GEMV 2: Memory DSDs
Contents
GEMV 2: Memory DSDs¶
Continuing on from the previous example, we now extend it by introducing memory Data Structure Descriptors (DSDs), an efficient mechanism for performing operations on entire tensors.
This program creates three one-dimensional memory DSDs for accessing A,
b, and y, each of which specifies how to loop over the respective
arrays.
b_dsd and y_dsd access the M contiguous elements of b and y,
respectively.
A_dsd accesses M elements of A, but strided by N elements.
Because A is stored in row major format, this means that A_dsd
initially accesses the 0th column of A.
We demonstrate here two ways of defining DSDs. For y_dsd, we specify the
base memory address (&y) and the number of elements accessed (M).
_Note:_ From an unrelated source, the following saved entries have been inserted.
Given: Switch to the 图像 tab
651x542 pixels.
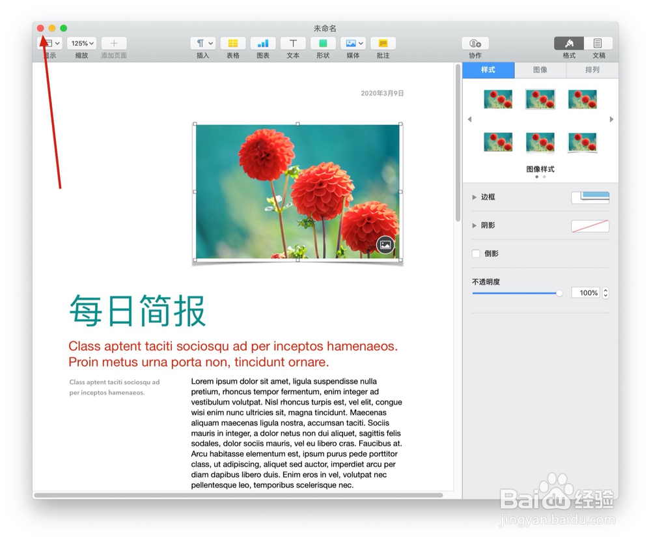Looking at the screenshot, I should pyautogui.click(x=540, y=70).

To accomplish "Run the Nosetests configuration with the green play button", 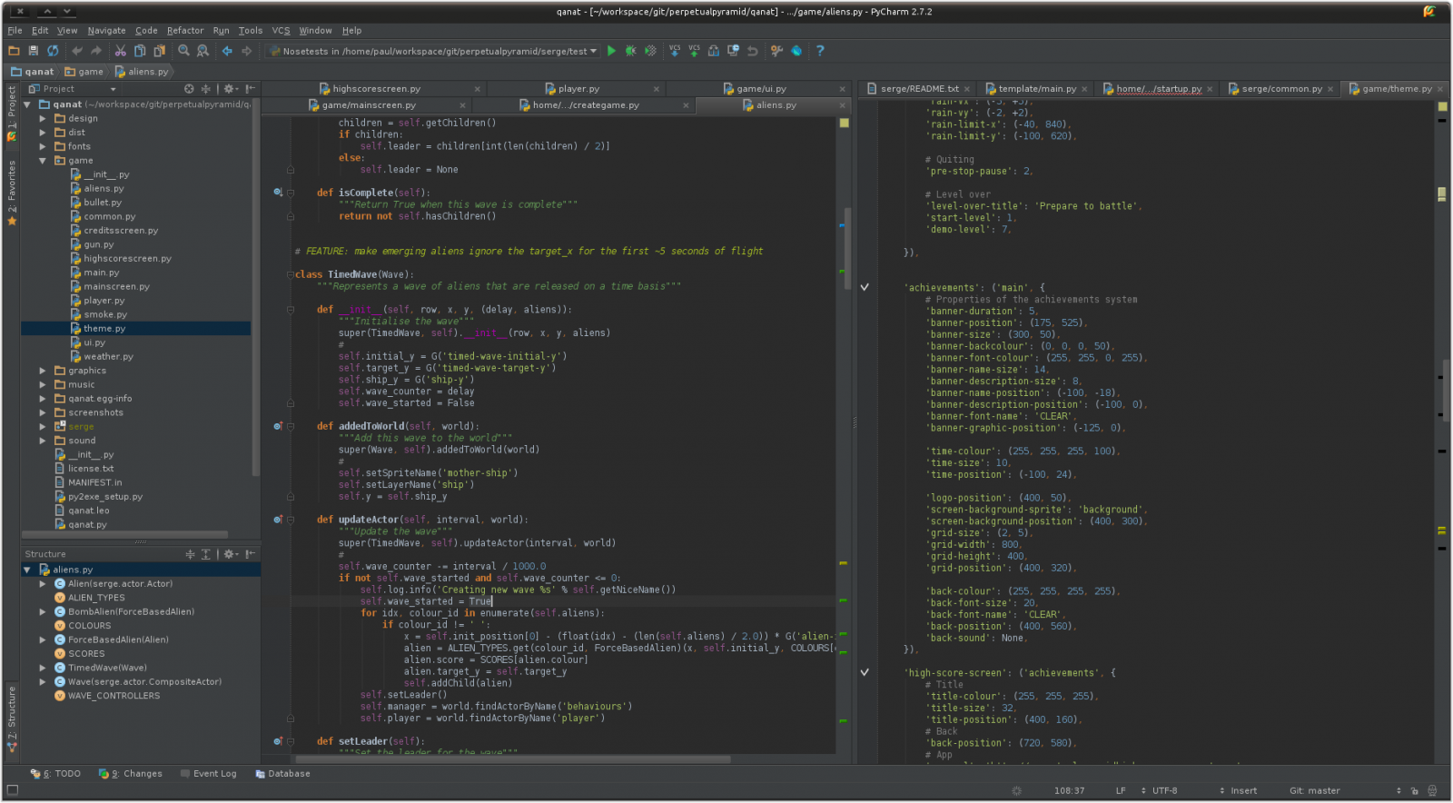I will point(611,51).
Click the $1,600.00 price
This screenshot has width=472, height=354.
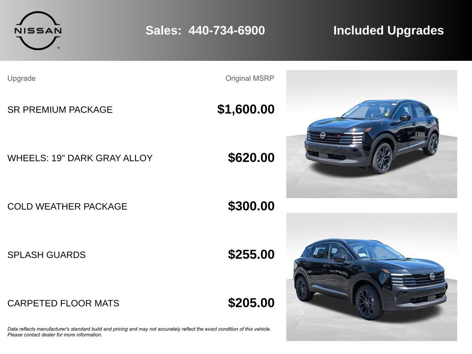click(x=246, y=109)
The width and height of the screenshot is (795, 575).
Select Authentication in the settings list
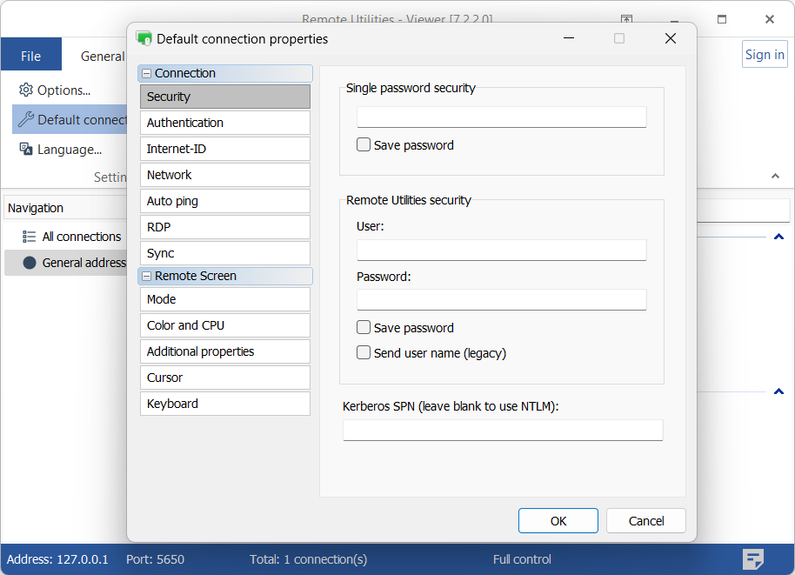(224, 123)
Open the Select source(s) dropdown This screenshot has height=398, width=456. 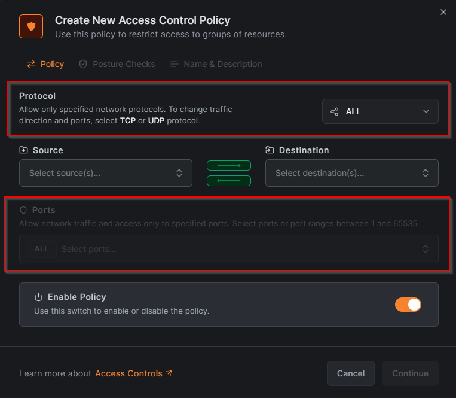tap(106, 173)
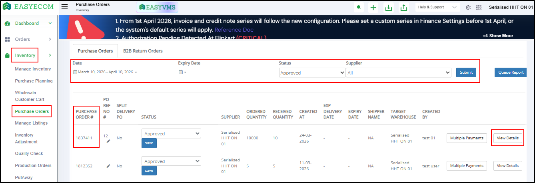This screenshot has width=535, height=183.
Task: Click the upload icon in top bar
Action: (x=403, y=8)
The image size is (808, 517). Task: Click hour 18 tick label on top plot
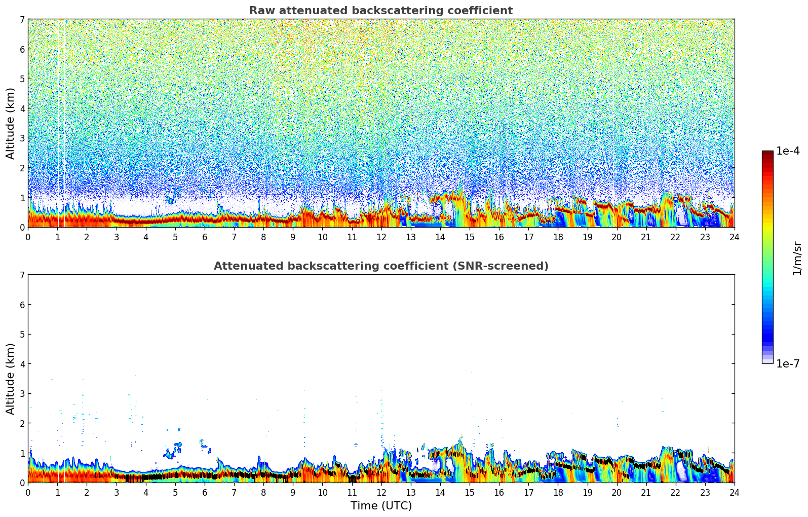[558, 237]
For A_dsd and b_dsd, we demonstrate the use of a tensor_access
expression.
The tensor_access field specifies an induction variable, a loop bound,
and an affine expression (i.e., a linear function plus a constant) to generate
various addresses at runtime.
These DSDs are used by the DSD operations @fmacs and @fadds to
compute Ax + b and store it in y.
The gemv function first loops over N, with the @fmacs in iteration
i computing the scalar-vector product of x[i] with column i
of A, and incrementing y by that result.
The increment_dsd_offset operation updates A_dsd by shifting its
access by one element.
This causes A_dsd to access the next column of A.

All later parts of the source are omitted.